**Task list**:
**A)** Using the text on growth factor mRNA in the myocardium, answer each question on its own line:
(i) How much did the transmural myocardial biopsies weigh?
(ii) Which reagent was used to isolate total mRNA?
(iii) What instrument analyzed the GAPDH densities and growth factor bands?
**B)** Reproduce the passage of the text on growth factor mRNA in the myocardium that starts with "PCR reactions were" and goes on through "GAPDH was determined.".
**C)** Take the text on growth factor mRNA in the myocardium further, continuing from the point where it stops.

:: Selected excerpt

Quantification of Growth Factor mRNA Levels in the
Myocardium
Transmural myocardial biopsies (10 to 20 mg) were obtained from
approximately the same region of the left ventricular free
wall. Bioptic specimens were immediately put in liquid nitrogen and
stored at -80°C until processing. Myocardial levels of preproET-1
(ppET-1), angiotensinogen (AGTN), and IGF-I transcripts
were quantified with reverse transcriptasepolymerase chain reaction
(RT-PCR) using GAPDH as internal standard, according to Li et
al.9
Total mRNA was isolated from homogenized frozen samples using TRIzol reagent (GIBCO-BRL/Life Technologies) as outlined by the manufacturer and reverse transcribed using oligo(dT).20 PCR primers were designed according to Li et al9 for GAPDH and IGF-I, according to Pagotto et al24 for ppET-1 and according to Paul et al25 for AGTN. All primers were purchased from Pharmacia. To ensure that different amounts of PCRs on myocardial biopsies were not due to markedly different starting concentrations of mRNA, PCR analysis was performed for the internal control mRNA (GAPDH) on serial 2-fold dilutions of cDNA for each sample. The last dilution giving a positive reaction for GAPDH was used to equalize the amount of cDNA used in each PCR.
PCR reactions were performed according to Li et al9 in a DNA thermal cycler (Perkin Elmer Cetus). GAPDH densities and the growth factor bands were analyzed using a computer image densitometer (Qwin, Leica). The ratio of the growth factor to GAPDH was determined.

::::
:: Data excerpt

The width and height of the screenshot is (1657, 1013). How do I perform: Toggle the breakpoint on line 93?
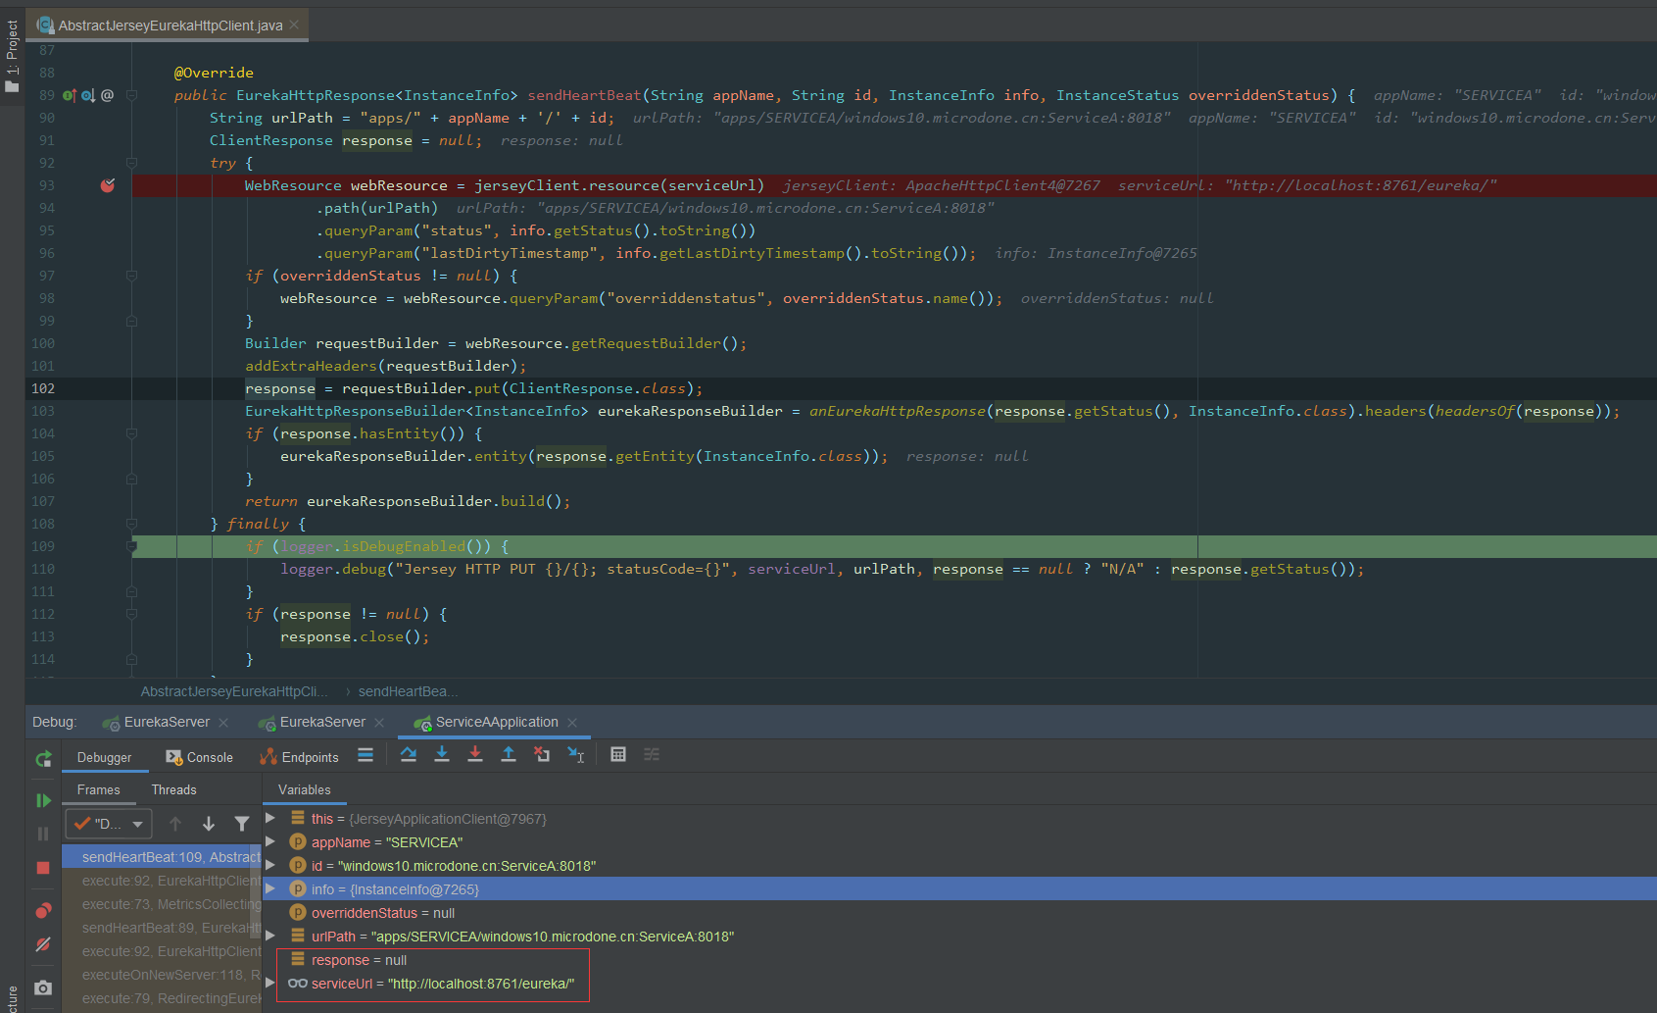(x=108, y=185)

::::

**Results for each task**:
**A)**
(i) 10 to 20 mg
(ii) TRIzol reagent (GIBCO-BRL/Life Technologies)
(iii) A computer image densitometer (Qwin, Leica)

**B)**
PCR reactions were performed according to Li et al9 in a DNA thermal cycler (Perkin Elmer Cetus). GAPDH densities and the growth factor bands were analyzed using a computer image densitometer (Qwin, Leica). The ratio of the growth factor to GAPDH was determined.

**C)**
Localization of Growth Factor mRNA in the Myocardium
The in situ hybridization procedure was performed as previously
described26 using cDNA photobiotinlabeled (Vector
Laboratories) probes for ppET-1 (ET1c, American Type Culture Collection
[ATCC] No. 65698), AGTN (ATCC No. 82996), IGF-I (ATCC No. 59944), and
GAPDH (pHcGAP, ATCC No. 57090). Negative controls were performed by
testing the sections with hybridization mixture (1) without the probe,
(2) after incubation with RNase A (0.05 mg/mL=4.7 Kunitz units/mL) for
1 hour at 37°C, and (3) with application of inappropriate probe
(plasmid vector pBR322). Positive controls were obtained for each
sample using a cDNA probe for the housekeeping gene GAPDH. Myocytes
were stained using a specific anti-human myosin antibody (M8421, Sigma)
and a secondary fluorescein-conjugated antibody (F4143,
Sigma). Each stained histological section was examined
under a microscope (DMRB, Leica) connected to a computerized
image-analysis system (Qwin, Leica).
Statistical Analysis
Data are expressed as mean±SD. Comparison between groups was
performed using a 1-way ANOVA and Student t test followed by
the Tukey multiple-range comparison test, as appropriate.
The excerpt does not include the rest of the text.